見えすぎも聞こえすぎも、人によっては困ることがあるのかもしれない。見えなくてもいいものが見えてしまったり、聞こえなくてもいい雑音が聞こえ続けるのはつらいだろう。舌が肥えて普通の食べ物がおいしく感じられないのはいやだろうし、高いワインしかおいしく感じられないなんて不幸でしかない。

五感の個人差は大きい。よく、人と動物とでは見ているものが違うという。人は目の前のものを色と形で見ているが、犬は通ることのできる道や座ることのできる場所を、蠅は照明と食器や食べ物を見ている。自分にとって重要なものしか見ていないのだ。

人も、自分が見たいものばかり見て、聞きたいものばかり聞いているのではないか。嗅ぎたい匂いばかりを嗅ぎ、好きな味の食べ物や飲み物ばかり選び取っているのではないか。自分の五感は、隣の人の五感と違う。そう考えると、五感というものがやけに魅力的に感じられる。

五感についての文章は多い。視覚に訴える文章が写真や映像を超えるのは難しいし、聴覚に訴える文章が実際の音や録音の再生を超えるのも難しい。触覚を表現する文章にはあまりお目にかからないし、味覚を表現する文章には陳腐なものが多い。

嗅覚に関する文章は昔からあり、源氏物語の匂宮の「また人に 馴れける袖の 移り香を わが身にしめて 恨みつるかな」なんていう歌を持ってくるまでもなく、平安時代の歌の世界は人の香りや花の香りであふれている。

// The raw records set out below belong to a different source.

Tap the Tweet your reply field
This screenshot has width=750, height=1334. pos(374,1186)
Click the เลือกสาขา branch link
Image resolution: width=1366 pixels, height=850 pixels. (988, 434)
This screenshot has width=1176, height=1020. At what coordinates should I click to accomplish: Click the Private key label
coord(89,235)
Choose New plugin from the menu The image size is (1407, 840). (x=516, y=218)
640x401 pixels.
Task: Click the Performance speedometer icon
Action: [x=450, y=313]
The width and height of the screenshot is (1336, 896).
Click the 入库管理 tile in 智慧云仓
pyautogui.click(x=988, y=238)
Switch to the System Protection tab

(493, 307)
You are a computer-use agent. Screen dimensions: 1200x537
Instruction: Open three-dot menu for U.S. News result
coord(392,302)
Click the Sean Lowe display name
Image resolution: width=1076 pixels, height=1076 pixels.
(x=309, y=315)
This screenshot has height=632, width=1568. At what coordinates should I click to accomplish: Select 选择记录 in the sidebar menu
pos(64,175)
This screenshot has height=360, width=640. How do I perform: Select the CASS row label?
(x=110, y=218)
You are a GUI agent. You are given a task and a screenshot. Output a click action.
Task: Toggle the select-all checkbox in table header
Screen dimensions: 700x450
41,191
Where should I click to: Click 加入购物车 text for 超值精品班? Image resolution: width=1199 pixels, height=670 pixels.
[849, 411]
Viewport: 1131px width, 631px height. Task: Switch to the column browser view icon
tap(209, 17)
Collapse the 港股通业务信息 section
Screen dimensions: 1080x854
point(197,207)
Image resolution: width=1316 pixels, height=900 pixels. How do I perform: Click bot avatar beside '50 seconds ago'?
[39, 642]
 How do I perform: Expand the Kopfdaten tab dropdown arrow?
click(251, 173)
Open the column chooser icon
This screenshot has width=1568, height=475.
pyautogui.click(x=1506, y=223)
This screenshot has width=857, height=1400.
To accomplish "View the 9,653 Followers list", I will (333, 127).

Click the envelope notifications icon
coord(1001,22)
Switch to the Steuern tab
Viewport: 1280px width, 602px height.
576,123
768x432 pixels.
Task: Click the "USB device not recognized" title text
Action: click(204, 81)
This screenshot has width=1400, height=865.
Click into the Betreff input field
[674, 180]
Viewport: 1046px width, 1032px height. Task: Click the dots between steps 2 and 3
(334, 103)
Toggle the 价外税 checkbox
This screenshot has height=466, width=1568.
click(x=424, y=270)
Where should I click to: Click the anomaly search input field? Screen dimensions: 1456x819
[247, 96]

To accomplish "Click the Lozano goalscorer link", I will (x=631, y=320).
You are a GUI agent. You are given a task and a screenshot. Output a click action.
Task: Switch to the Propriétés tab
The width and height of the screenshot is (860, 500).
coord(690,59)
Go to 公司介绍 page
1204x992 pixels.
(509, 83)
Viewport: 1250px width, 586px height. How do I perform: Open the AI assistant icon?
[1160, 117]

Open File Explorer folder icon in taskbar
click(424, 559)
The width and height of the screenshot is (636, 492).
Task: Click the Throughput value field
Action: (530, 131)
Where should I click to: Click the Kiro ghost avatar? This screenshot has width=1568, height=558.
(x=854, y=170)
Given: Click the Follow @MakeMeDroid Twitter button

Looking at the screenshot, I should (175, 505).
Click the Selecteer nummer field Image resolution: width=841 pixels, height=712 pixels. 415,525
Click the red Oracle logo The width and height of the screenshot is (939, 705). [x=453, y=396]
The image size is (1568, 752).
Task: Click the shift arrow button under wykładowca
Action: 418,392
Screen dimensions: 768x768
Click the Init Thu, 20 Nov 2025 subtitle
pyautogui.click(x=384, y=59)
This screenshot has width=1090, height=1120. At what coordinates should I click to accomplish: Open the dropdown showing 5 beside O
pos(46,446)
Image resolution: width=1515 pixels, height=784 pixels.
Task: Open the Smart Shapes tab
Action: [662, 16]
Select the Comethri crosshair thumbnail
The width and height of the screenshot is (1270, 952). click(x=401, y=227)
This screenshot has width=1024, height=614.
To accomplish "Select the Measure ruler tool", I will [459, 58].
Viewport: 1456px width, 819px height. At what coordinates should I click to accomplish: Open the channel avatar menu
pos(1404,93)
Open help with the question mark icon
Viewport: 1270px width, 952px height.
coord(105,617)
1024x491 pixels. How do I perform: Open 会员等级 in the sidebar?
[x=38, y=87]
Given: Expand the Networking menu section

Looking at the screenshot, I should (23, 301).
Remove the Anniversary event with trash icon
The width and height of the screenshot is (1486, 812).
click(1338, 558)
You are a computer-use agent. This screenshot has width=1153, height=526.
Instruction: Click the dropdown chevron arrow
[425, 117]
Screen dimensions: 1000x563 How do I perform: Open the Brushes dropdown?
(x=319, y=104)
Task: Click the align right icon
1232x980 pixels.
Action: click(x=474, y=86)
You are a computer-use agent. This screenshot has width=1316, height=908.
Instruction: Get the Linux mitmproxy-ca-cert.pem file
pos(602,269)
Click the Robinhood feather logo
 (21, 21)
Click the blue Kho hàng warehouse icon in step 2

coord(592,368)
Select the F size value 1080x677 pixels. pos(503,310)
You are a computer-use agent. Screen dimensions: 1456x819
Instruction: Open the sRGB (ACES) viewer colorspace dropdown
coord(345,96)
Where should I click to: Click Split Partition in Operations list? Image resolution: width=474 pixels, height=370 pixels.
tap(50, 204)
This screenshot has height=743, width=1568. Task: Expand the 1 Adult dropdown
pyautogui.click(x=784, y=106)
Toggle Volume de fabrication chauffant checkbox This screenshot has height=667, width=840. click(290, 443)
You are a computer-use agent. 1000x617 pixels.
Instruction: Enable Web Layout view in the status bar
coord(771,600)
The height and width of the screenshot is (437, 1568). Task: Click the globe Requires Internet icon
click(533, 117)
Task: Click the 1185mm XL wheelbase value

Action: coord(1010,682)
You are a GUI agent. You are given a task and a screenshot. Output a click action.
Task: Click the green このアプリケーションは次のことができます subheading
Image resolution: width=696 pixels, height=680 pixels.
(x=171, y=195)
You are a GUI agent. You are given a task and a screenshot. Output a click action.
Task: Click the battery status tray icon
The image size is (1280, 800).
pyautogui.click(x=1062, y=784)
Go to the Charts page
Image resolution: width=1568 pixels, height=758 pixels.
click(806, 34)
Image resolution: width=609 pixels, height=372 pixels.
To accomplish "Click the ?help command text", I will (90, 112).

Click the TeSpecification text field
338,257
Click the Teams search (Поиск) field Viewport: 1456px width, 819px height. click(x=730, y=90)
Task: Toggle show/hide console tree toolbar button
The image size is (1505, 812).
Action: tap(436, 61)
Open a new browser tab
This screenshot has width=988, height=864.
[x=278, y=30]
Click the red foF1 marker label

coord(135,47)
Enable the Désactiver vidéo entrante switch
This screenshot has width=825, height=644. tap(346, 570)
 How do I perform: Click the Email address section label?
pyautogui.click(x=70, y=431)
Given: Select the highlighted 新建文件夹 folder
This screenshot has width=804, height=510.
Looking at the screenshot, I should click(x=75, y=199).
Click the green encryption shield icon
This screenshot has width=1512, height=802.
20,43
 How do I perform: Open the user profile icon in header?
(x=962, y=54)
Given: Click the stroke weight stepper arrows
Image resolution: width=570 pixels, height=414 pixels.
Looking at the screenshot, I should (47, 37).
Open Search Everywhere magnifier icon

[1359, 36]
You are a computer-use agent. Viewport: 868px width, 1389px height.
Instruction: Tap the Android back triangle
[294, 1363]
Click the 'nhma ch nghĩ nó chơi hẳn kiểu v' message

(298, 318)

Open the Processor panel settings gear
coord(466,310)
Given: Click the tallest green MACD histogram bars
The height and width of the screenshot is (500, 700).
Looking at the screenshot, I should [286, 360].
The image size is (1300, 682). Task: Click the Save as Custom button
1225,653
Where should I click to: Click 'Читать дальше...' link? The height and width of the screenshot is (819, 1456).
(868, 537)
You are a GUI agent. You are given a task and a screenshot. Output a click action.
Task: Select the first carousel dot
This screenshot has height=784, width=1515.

で今週は、匂いに特化した小説を読む。『Perfume』(Patrick Süskind 著、John E. Woods 訳、Penguin Books、1986年刊)だ。とても特異な作品だ。

この小説は、最近の商業的な小説に見られるような勢いよく一気に書かれたものとはまったくといっていいほど違う。18世紀のフランスのこと、そして匂いのことなどが、じつに見事に描かれている。作者はミュンヘンとエクス・アン・プロヴァンスで中世史と近代史を学び、パリとミュンヘンで ラジオの脚本や小説を書いていた。その経験がこの一冊に凝縮している。

まず驚くのが、18世紀のフランスの汚なさだ。人々は不潔で、街は悪臭を放っている。登場人物の匂いは、臭いと書いたほうがいいものが多く、体の匂い、汗の匂い、仕事に関連した匂い、住環境に関係する匂い、そして新鮮な花の香りやアロマの香りなどが詳細に描かれ、どのページからも匂いが漂ってくる。

パリの中心部の露店市場で魚を売っていた主人公の母親は、赤ん坊を産み落とすと、すぐに赤ん坊を魚の頭や尻尾と共にゴミのなかに捨てた。ゴミの中から見つけられた主人公からは匂いがしなかった。そんなふうに始まる小説からは、本当に匂いがしてくる。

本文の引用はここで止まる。